> [Collected data entries]
○ ○ ○ ○
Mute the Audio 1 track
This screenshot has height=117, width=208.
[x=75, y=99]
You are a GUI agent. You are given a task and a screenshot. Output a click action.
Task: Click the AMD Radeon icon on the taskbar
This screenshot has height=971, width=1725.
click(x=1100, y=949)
○ ○ ○ ○
> [Set task] Extract every line above and reproduce each one word for word, with nothing changed.

> [Reply to the exercise]
Mute the Audio 1 track
This screenshot has height=117, width=208.
[x=75, y=99]
You are a GUI agent. You are given a task and a screenshot. Output a click action.
Task: Click the AMD Radeon icon on the taskbar
This screenshot has height=971, width=1725.
click(x=1100, y=949)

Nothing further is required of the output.